> [GOAL OF THE EXERCISE]: Check each line of the data for "beside" and select those that have it.

> [EXERCISE MATERIAL]:
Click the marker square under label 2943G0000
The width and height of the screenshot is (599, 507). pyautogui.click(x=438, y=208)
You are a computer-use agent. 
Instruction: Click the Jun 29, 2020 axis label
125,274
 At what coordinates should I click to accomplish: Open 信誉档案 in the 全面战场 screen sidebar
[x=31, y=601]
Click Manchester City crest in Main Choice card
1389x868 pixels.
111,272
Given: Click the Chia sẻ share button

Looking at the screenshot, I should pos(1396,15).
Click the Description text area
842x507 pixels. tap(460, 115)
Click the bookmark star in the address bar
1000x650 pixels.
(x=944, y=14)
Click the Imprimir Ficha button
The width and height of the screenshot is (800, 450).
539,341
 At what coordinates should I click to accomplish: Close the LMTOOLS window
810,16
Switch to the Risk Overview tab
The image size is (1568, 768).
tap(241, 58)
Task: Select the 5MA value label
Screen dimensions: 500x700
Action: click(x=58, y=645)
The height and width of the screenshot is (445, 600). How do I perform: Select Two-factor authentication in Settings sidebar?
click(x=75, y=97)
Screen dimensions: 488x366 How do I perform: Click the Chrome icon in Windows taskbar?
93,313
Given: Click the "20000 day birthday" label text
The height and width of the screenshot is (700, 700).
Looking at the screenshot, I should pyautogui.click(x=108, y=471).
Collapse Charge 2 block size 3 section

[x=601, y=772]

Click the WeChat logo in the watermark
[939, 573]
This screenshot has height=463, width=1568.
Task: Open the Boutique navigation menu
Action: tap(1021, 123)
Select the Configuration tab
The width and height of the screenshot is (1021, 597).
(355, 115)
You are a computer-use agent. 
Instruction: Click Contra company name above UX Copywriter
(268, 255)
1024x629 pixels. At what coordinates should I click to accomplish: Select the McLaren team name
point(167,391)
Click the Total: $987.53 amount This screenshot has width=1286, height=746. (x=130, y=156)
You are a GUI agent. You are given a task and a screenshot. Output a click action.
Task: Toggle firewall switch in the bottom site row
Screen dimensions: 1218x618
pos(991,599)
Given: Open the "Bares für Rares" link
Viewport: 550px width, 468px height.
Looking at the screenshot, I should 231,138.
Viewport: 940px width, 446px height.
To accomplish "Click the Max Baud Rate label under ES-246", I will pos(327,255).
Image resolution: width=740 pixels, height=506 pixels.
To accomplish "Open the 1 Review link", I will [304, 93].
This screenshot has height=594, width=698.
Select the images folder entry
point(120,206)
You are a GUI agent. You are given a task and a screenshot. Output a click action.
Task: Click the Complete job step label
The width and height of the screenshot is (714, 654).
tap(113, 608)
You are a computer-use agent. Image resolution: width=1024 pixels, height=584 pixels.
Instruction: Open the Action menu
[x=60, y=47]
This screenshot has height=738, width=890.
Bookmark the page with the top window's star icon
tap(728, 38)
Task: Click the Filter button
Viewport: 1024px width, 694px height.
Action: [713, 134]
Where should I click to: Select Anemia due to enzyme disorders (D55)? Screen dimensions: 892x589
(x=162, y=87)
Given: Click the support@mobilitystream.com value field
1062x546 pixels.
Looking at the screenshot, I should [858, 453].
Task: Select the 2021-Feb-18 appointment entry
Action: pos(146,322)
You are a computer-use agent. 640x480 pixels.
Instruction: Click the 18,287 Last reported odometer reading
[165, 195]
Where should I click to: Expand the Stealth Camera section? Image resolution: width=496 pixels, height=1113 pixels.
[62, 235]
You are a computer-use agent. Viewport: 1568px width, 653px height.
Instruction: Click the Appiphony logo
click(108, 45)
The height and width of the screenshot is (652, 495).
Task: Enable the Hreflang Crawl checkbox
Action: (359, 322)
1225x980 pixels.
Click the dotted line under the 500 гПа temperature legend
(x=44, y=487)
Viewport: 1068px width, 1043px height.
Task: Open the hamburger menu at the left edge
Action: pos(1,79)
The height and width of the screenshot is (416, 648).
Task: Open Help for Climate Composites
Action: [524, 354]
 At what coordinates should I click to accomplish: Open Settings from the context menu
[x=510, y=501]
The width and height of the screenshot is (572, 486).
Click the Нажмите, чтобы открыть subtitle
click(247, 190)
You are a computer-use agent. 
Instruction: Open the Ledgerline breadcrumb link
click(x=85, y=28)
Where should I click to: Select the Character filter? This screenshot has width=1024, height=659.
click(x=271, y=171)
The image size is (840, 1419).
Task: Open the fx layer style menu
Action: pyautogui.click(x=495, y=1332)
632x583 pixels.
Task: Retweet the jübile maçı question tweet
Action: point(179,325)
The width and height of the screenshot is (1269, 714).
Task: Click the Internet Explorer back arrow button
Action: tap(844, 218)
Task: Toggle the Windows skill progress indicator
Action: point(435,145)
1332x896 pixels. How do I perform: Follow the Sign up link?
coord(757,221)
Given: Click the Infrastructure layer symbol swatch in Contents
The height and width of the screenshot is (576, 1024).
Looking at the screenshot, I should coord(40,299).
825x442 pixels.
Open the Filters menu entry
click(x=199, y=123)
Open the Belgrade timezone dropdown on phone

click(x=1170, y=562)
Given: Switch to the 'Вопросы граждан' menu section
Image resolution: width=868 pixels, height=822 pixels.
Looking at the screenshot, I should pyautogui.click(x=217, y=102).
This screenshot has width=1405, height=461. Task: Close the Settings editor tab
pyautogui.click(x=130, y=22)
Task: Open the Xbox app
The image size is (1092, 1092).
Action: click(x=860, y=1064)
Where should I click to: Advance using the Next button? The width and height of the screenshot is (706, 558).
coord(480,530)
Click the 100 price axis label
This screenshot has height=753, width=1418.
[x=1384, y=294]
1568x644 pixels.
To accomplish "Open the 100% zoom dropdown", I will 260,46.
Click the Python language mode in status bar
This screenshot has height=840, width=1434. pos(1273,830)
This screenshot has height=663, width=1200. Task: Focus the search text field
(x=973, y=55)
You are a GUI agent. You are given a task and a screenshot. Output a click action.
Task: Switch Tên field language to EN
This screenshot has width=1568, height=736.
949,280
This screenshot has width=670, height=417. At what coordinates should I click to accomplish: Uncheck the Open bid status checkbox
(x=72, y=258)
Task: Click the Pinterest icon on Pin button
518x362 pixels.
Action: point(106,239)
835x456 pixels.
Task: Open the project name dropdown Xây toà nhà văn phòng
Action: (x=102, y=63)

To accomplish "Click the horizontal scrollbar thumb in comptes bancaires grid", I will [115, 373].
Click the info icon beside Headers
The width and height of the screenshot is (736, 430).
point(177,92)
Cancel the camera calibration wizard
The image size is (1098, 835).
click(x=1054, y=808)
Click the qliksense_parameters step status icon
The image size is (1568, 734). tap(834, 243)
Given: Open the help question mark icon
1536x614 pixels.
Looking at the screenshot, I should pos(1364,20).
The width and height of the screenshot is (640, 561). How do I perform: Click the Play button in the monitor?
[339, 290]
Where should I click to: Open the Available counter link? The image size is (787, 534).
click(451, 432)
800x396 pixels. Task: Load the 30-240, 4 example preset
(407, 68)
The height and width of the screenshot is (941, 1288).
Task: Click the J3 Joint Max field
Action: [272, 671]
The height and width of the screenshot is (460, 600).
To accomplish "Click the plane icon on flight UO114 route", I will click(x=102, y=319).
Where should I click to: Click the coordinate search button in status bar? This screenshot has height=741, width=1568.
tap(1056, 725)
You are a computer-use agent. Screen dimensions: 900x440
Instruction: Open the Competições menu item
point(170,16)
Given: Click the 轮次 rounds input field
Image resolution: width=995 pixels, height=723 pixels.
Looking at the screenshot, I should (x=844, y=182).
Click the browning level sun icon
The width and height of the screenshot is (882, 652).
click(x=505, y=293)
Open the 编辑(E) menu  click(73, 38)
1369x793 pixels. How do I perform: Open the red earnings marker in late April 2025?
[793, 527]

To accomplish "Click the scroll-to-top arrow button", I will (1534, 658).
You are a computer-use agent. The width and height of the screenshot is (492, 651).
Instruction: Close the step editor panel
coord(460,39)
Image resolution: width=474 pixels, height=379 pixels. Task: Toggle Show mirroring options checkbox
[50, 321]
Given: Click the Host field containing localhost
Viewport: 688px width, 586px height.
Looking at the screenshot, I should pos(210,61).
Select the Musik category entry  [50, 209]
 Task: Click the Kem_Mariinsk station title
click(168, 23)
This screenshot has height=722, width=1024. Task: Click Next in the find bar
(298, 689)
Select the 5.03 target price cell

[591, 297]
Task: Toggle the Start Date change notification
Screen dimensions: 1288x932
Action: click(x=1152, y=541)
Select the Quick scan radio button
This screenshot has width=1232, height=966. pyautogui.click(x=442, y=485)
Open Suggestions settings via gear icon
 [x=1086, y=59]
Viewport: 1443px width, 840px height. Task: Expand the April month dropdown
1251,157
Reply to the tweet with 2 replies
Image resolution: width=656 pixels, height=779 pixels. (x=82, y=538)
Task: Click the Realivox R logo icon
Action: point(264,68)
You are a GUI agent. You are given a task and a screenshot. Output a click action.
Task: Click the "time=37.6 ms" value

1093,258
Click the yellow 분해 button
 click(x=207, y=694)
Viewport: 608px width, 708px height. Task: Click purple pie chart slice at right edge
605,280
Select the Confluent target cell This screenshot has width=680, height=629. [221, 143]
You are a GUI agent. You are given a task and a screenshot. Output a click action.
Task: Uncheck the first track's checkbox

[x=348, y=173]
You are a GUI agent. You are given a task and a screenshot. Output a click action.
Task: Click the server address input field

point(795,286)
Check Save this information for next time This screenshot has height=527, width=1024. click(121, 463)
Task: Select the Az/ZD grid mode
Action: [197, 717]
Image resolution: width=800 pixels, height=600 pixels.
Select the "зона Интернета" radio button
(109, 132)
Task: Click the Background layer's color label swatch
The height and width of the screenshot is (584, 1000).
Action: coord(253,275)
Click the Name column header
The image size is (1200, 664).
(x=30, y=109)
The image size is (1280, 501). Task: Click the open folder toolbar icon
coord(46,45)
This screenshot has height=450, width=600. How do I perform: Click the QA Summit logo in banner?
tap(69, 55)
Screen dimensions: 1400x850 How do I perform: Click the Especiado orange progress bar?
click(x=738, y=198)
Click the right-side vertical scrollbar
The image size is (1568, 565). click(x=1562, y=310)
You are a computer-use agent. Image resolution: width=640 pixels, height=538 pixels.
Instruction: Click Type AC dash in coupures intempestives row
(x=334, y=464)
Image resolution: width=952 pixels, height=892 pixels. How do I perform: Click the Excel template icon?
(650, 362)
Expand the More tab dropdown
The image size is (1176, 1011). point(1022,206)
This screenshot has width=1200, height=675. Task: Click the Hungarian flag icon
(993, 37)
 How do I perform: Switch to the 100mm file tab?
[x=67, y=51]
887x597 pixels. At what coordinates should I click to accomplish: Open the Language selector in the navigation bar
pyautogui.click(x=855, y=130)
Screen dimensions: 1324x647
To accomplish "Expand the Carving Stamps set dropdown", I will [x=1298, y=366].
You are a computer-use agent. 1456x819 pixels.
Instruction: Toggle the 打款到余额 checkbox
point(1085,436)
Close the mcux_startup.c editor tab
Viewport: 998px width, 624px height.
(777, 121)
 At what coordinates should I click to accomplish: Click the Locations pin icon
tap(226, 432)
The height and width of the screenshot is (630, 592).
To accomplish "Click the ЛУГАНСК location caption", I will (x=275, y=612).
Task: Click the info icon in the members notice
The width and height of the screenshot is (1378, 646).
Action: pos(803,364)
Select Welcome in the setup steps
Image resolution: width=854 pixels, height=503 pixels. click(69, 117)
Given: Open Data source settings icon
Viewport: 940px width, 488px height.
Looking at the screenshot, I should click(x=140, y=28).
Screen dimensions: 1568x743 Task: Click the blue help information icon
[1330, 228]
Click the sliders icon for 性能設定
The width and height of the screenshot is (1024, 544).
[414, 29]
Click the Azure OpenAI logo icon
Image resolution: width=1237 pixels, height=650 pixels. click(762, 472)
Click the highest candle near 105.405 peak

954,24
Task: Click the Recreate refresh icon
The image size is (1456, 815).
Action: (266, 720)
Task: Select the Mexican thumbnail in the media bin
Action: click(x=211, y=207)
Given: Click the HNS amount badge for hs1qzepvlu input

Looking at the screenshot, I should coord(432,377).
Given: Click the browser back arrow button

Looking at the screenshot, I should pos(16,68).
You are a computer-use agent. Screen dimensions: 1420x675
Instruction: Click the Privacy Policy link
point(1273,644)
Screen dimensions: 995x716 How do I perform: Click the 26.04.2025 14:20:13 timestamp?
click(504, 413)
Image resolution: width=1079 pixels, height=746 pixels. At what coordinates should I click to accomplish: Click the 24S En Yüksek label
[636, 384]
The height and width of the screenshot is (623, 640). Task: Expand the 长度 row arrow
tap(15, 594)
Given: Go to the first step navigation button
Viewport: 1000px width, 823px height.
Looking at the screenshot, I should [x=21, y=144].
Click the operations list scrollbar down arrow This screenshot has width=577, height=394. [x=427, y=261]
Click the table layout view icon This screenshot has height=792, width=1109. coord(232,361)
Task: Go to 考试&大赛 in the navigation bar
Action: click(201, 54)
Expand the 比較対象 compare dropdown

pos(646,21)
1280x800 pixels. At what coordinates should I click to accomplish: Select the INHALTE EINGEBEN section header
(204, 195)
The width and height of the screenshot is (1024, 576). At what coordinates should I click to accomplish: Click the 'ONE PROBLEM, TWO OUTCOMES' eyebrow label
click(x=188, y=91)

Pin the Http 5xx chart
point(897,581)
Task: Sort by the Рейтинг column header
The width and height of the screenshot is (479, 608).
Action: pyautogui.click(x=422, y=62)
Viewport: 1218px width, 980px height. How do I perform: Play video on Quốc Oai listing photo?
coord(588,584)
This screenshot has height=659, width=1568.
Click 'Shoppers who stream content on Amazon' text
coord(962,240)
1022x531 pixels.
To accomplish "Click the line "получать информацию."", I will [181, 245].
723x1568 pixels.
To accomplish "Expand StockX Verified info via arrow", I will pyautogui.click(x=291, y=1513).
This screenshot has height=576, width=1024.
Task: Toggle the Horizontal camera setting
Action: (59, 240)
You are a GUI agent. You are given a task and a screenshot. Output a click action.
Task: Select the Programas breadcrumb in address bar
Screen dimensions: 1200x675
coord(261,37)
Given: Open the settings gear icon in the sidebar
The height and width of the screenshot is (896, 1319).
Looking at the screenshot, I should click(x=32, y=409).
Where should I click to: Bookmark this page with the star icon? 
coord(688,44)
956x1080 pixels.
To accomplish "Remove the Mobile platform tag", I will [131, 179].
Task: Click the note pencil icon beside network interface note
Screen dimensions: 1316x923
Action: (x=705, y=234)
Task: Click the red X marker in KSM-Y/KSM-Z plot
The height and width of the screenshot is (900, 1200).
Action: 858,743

> [THE ANSWER]:
Click the info icon beside Headers
Task: Click the note pencil icon beside network interface note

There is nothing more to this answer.